# PASSAGE:
►

Living is a journey on a series of stepping stones across the stream of life with the first step being birth and the last step being death. Each step causes feelings of denial: this can't be happening to me; but, yes it is and I'm angry about it. Get over it; I can't, it's depressing. Get over it; yes, get over it and move forward as life goes on with or without your acceptance.
Some stepping stones are just below the surface; they're hard to see, slippery, and cause us to fall into the stream. At the age of five, we fall off our first bicycle. At sixteen, we smash up dad's new car. At twenty, we're fired from our job. Step by step, as we cross the stream of life, we recycle denial, anger, and depression, but hopefully arrive at acceptance. Life carries on to the next stepping stone, and to the next crisis.
It's not uncommon to feel that we've prematurely arrived at the last stone and that the end of life is imminent. Kidney failure and dialysis are seemingly the last stepping stones, but life is not over, not yet. I talk with others about the precious gift of life given to kidney patients through dialysis. It's also important to understand present feelings. Denial is often fairly easy to conquer. Anger can almost be fun to discuss and share. Depression is more difficult. We can no longer physically do the things we did in the past or hoped to do in the future. However, an exchange of ideas helps us find new ways to live life and be productive. Depression can be a bottleneck that chokes off living joyfully. Talking through our anger and disappointments, as well as analyzing our old hopes and dreams is a healthy way move on, and to accept a new status in life. We can then proceed to the next stepping stone by creating new hopes, intentions, and challenges. We can change the image of being a burden, and become a treasured helping hand in times of need. We can discover a new us that has been hiding under the surface.
By listening carefully, really paying attention to the details of what a dialysis patient says, I discover what stage - denial, anger, or depression - they are struggling with. They have my shoulder, my heart, and sometimes a spoken word of encouragement. I try to provide an example of how to move forward, living cheerfully, even when the body is not fully cooperating. I also cry when I'm hurting. It's embarrassing, but it's the other side of the cheerful coin. The comfort others bring to me strengthens both our resolve to live on. We dialysis patients are still alive, and have meaningful roles and messages for our families, neighbors, friends, and even strangers we meet on the way.
Talking with dialysis patients is one way to help them pick up the pieces of a broken life and move on to continue being productive and happy. I don't know all the answers, but I know some because I've been on the same stepping stones they are walking on. Without dwelling on the, "Oh, poor me," syndrome, it's fun exploring the new things we can do with our lives!

◄

# YOUR ASSIGNMENT:
In the passage about dialysis, which feeling is called more difficult than denial and anger?

# STORED DATA:
►

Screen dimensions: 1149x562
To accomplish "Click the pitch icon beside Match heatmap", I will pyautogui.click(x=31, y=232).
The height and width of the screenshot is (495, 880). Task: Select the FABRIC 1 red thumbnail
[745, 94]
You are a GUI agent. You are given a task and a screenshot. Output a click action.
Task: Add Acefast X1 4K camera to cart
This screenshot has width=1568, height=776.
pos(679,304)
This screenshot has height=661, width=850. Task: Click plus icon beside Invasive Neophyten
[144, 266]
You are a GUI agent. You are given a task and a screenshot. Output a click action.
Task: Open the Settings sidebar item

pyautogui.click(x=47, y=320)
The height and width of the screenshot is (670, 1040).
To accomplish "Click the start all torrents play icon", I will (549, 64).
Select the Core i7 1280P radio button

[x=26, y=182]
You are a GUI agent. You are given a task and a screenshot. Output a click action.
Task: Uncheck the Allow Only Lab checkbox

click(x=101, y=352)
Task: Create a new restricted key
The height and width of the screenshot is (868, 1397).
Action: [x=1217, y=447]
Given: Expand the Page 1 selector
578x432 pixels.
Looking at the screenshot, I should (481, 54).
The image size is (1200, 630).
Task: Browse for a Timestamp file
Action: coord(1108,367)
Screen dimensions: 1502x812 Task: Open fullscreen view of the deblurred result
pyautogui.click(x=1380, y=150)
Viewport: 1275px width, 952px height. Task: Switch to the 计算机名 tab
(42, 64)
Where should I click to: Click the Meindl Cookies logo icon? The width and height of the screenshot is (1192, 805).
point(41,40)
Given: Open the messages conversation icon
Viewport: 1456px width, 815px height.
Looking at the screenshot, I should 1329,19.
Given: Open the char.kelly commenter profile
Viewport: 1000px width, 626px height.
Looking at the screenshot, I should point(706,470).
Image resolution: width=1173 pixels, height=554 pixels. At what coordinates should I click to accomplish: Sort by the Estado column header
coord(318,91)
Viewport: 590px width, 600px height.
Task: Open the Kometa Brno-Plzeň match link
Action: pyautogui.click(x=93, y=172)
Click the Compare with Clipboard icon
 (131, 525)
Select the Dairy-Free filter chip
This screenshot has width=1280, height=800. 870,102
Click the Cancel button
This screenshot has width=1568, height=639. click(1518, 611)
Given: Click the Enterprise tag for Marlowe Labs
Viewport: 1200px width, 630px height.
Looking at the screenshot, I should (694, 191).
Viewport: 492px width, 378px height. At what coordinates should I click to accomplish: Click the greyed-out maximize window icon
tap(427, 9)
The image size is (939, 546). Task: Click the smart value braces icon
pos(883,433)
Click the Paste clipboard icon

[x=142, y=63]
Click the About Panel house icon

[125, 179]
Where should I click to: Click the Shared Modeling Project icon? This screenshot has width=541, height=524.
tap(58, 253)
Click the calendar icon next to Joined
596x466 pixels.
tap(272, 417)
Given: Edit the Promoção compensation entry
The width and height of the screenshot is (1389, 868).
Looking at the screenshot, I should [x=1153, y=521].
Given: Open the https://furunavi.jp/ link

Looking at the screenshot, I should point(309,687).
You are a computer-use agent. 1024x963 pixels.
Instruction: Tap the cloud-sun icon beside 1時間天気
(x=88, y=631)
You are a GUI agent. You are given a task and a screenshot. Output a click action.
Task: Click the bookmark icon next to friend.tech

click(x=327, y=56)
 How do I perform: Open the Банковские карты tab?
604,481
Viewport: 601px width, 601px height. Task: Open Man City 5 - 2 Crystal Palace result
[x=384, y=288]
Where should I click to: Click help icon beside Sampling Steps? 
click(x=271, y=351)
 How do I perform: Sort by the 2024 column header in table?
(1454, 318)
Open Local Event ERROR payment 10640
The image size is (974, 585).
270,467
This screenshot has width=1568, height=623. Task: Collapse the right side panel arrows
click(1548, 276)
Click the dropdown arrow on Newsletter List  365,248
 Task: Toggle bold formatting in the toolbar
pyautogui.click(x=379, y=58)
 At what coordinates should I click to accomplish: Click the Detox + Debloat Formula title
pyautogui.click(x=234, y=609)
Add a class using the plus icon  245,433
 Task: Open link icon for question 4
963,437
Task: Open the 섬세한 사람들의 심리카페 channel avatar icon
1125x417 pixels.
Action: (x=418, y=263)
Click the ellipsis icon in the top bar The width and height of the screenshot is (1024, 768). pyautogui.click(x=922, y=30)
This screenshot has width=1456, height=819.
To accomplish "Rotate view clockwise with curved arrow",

◄

# RESULT OF THIS EXERCISE:
Depression